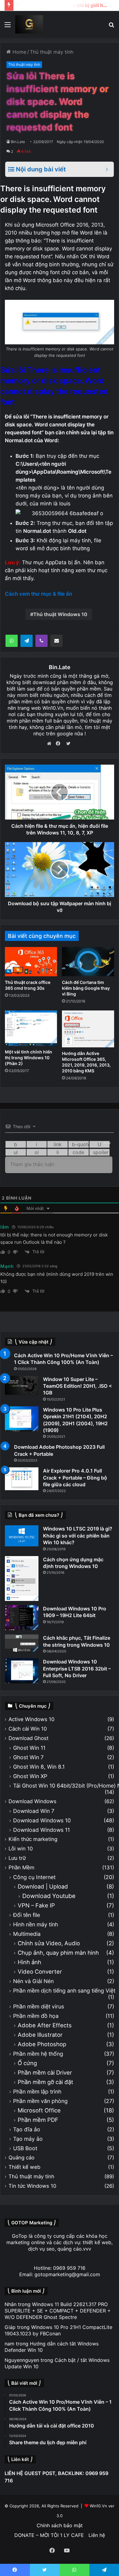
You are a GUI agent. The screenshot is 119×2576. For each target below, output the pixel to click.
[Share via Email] (56, 641)
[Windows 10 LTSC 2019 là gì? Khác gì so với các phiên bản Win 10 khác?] (21, 1535)
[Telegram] (26, 641)
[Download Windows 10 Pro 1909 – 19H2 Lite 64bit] (21, 1618)
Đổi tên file (26, 1915)
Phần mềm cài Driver (45, 2072)
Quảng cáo (21, 2157)
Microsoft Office (39, 2110)
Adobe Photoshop (42, 2044)
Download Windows (32, 1801)
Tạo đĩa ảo (26, 2129)
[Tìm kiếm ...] (111, 27)
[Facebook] (59, 743)
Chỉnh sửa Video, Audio (49, 1943)
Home (18, 52)
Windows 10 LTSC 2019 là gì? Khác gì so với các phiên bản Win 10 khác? (77, 1535)
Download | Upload (43, 1886)
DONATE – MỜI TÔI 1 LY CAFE (49, 2535)
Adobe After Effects (45, 2025)
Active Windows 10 (31, 1719)
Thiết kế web (24, 2167)
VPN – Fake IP (36, 1905)
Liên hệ (96, 2535)
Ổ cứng (27, 2063)
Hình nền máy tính (35, 1924)
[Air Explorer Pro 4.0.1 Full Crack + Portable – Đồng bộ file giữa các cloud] (21, 1478)
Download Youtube (48, 1896)
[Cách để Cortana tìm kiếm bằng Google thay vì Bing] (88, 961)
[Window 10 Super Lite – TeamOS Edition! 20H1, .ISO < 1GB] (21, 1385)
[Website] (50, 743)
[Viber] (41, 641)
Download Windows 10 (42, 1820)
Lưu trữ (17, 1858)
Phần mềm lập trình (37, 2091)
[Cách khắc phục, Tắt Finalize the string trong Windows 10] (21, 1643)
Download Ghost (29, 1738)
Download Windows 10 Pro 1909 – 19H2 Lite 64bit (74, 1612)
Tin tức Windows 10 (32, 2186)
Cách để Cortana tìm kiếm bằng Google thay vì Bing (86, 988)
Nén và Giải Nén (33, 1981)
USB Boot (25, 2148)
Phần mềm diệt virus (38, 2006)
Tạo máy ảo (28, 2139)
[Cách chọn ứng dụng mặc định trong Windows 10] (21, 1578)
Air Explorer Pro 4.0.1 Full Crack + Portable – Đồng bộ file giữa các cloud (75, 1477)
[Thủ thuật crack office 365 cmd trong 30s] (31, 961)
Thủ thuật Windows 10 (60, 614)
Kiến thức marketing (33, 1839)
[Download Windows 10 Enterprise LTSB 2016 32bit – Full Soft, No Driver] (21, 1671)
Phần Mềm (21, 1867)
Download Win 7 (33, 1811)
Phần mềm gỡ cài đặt (45, 2082)
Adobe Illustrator (40, 2035)
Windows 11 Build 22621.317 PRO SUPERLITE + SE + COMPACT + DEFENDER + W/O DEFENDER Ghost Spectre (58, 2310)
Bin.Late (18, 141)
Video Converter (40, 1971)
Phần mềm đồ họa (36, 2016)
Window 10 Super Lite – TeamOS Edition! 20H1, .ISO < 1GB (77, 1386)
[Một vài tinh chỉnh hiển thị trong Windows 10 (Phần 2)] (31, 1028)
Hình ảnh (29, 1962)
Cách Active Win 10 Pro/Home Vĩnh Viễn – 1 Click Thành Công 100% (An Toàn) (63, 1358)
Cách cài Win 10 (28, 1729)
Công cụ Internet (34, 1877)
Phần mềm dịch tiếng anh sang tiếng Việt (64, 1990)
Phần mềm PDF (38, 2120)
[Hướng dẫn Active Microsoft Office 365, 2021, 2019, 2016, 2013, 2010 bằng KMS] (88, 1028)
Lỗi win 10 (21, 1849)
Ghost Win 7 (28, 1757)
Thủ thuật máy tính (51, 52)
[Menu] (8, 27)
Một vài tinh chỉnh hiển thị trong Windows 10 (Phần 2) (28, 1057)
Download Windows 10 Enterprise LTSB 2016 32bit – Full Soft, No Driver (77, 1668)
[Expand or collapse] (107, 169)
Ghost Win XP (30, 1776)
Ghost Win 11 (29, 1748)
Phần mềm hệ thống (38, 2053)
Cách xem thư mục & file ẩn (38, 594)
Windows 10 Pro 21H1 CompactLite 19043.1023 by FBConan (58, 2330)
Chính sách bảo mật (60, 2525)
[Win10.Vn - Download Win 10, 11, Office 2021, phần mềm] (29, 24)
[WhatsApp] (11, 641)
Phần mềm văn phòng (40, 2101)
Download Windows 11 (41, 1830)
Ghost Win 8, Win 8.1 (39, 1766)
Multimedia (27, 1934)
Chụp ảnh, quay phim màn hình (58, 1953)
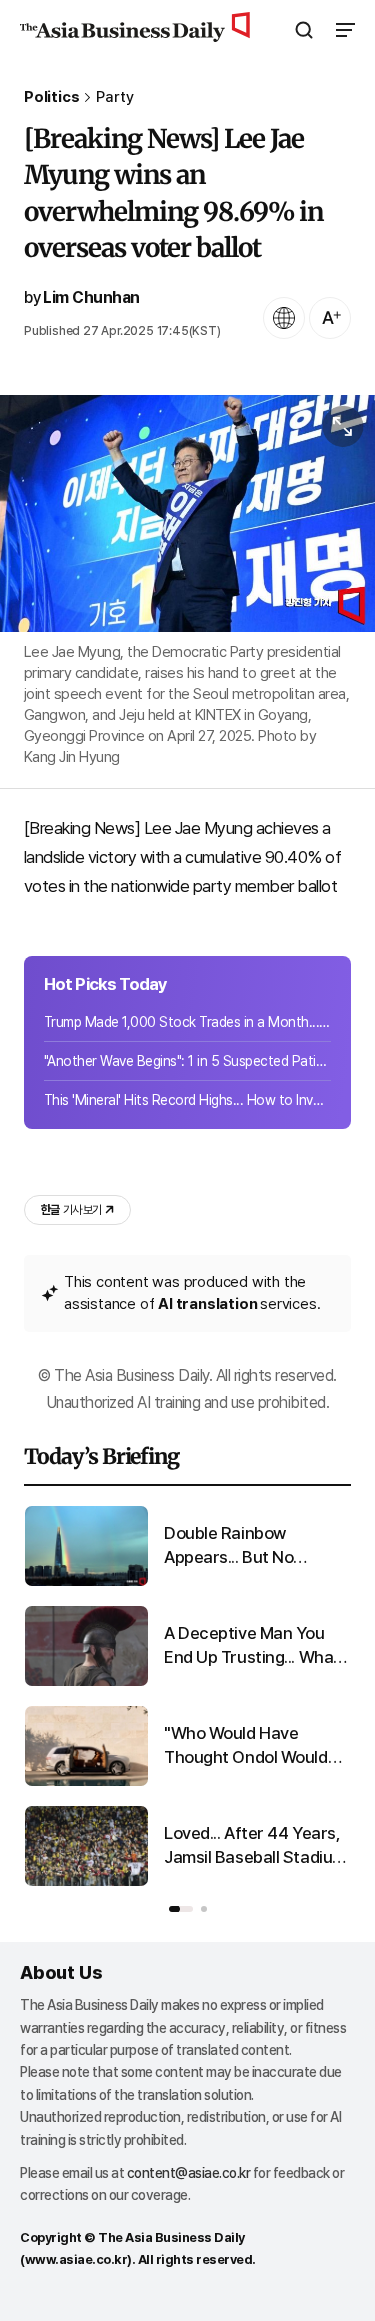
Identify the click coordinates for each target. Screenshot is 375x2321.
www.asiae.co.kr (76, 2259)
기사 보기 (71, 1210)
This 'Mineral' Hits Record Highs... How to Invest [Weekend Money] (187, 1100)
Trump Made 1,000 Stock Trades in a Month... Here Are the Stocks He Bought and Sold (187, 1022)
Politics (51, 97)
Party (114, 97)
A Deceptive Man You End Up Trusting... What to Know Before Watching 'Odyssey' (252, 1646)
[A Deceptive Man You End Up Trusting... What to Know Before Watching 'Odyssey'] (86, 1681)
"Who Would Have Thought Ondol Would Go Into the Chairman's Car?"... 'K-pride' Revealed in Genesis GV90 (250, 1746)
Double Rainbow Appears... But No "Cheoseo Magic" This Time (247, 1546)
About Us (61, 1972)
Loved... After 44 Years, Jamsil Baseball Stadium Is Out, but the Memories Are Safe (256, 1846)
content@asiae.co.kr (189, 2173)
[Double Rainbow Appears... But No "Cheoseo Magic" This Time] (86, 1581)
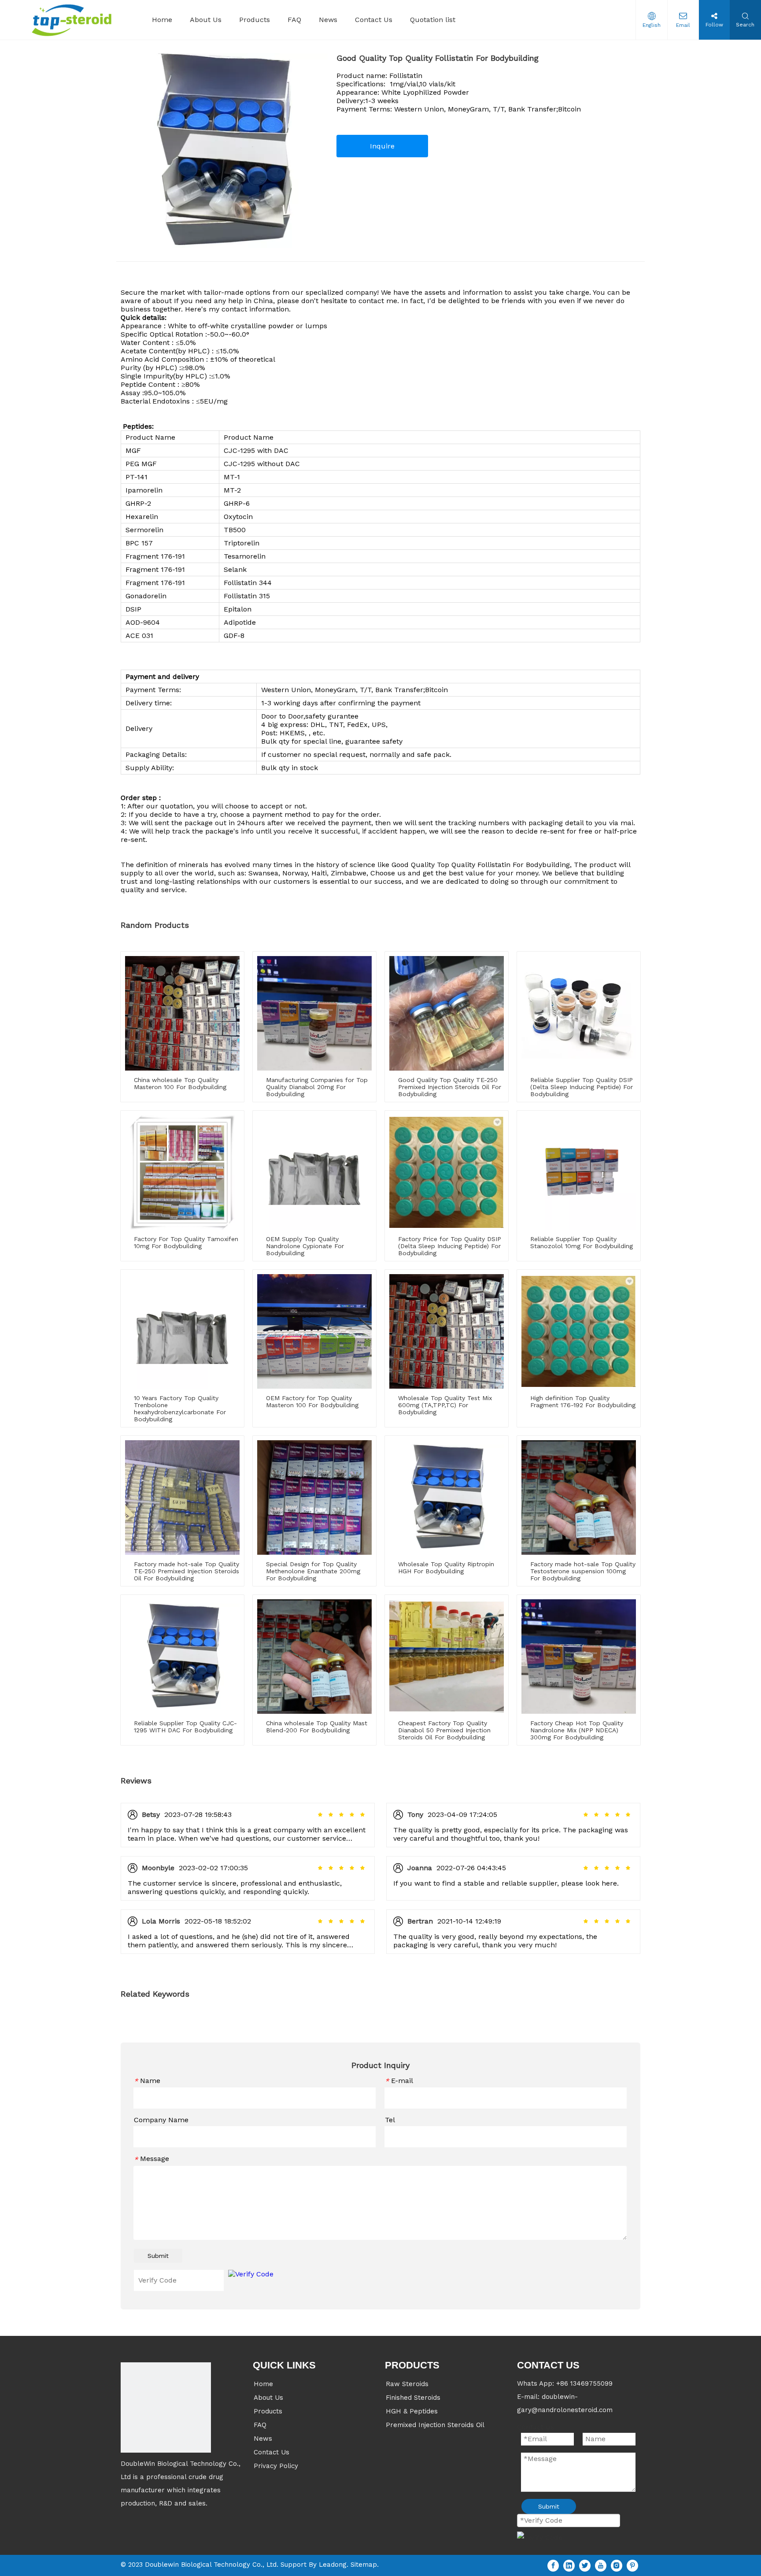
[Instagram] (616, 2565)
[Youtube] (600, 2565)
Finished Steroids (413, 2398)
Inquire (382, 146)
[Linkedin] (569, 2565)
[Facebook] (553, 2565)
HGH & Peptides (412, 2411)
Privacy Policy (276, 2466)
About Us (268, 2398)
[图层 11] (166, 2407)
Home (263, 2384)
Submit (158, 2255)
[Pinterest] (632, 2565)
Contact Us (271, 2452)
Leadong (333, 2565)
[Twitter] (585, 2565)
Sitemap (364, 2565)
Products (268, 2411)
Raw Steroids (407, 2384)
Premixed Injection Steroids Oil (435, 2425)
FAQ (260, 2425)
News (263, 2439)
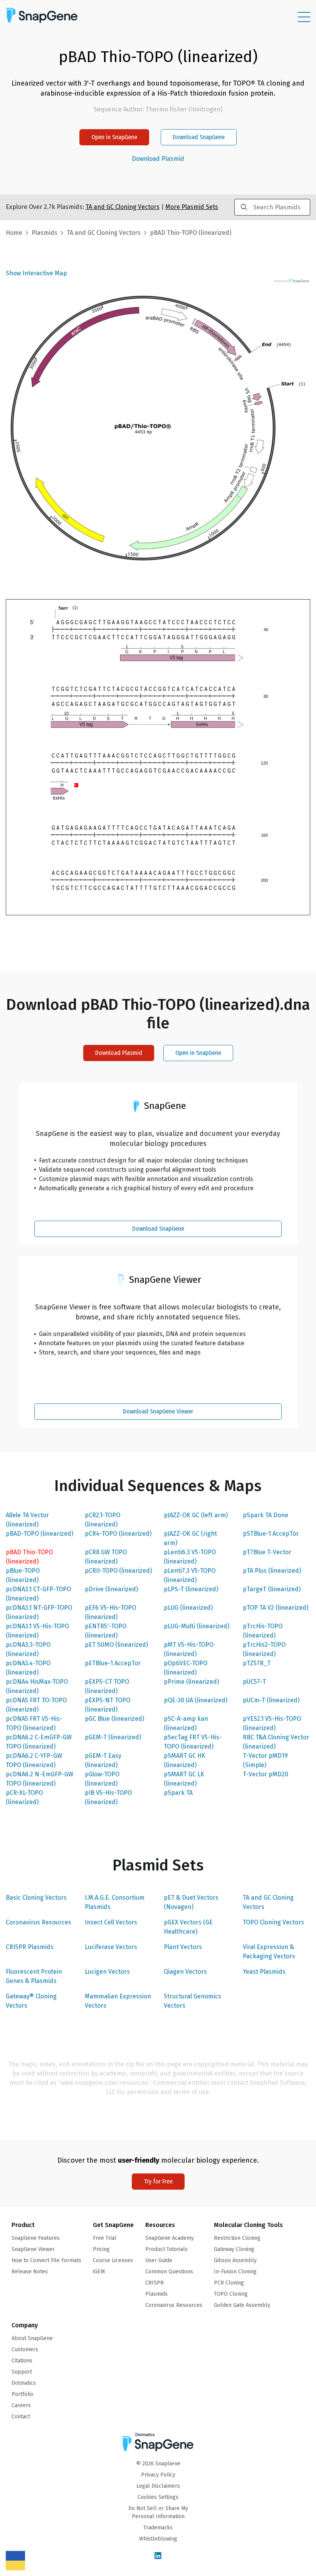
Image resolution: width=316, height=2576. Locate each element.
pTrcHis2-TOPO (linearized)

INSTRUCTIONS TO FOLLOW:
Note how many lines in the material contain the string "Adobe", and give that number alone.

ANSWER BELOW:
3